Instance-Aware VLP: Beyond Global Understanding

Current vision-language pre-training (VLP) models, while adept at grasping the essence of an entire scene, falter when tasked with precise, instance-level comprehension. This limitation stems from a reliance on global-only supervision. To bridge this gap, researchers have introduced InstAP, an Instance-Aware Pre-training framework designed to jointly optimize for both broad scene alignment and granular, instance-specific contrastive alignment. This is achieved by grounding textual mentions to discrete spatial-temporal regions within images and videos.
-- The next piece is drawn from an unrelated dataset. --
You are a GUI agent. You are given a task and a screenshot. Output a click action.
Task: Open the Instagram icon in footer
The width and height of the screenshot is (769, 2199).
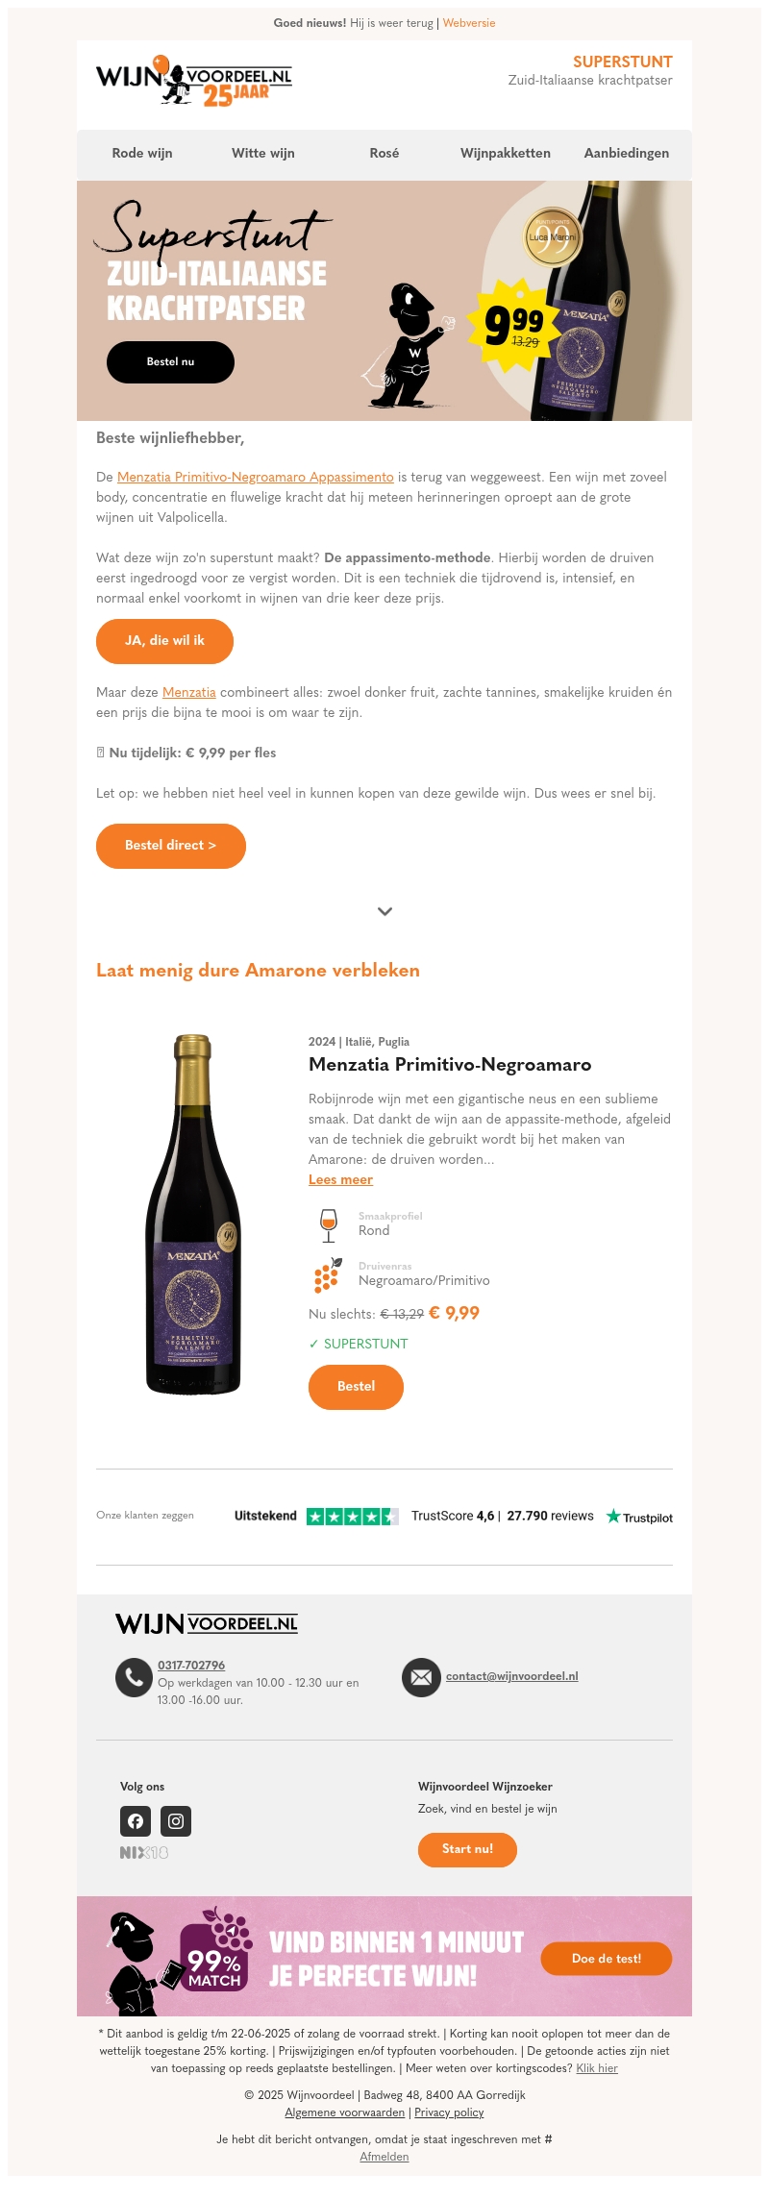tap(176, 1820)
Bridging the Granularity Chasm with InstVL

The foundation of this advancement is the large-scale InstVL dataset, comprising 2 million images and 50,000 videos. InstVL uniquely offers dual-granularity annotations: comprehensive captions for holistic scene understanding and dense, grounded descriptions pinpointing specific instances. This curated dataset empowers the InstAP framework to move beyond diffuse, scene-level attention.

Superior Instance Retrieval and Global Competitiveness

On the InstVL benchmark, InstAP demonstrates a substantial performance leap over existing VLP models in instance-level retrieval tasks. Crucially, when trained on the exact same data corpus, InstAP still outperforms a strong VLP baseline, isolating the performance gains to the novel instance-aware objective. Furthermore, this instance-centric pre-training does not come at the expense of global understanding. InstAP achieves competitive zero-shot performance across multiple established video benchmarks, including MSR-VTT and DiDeMo, showcasing its multifaceted capabilities.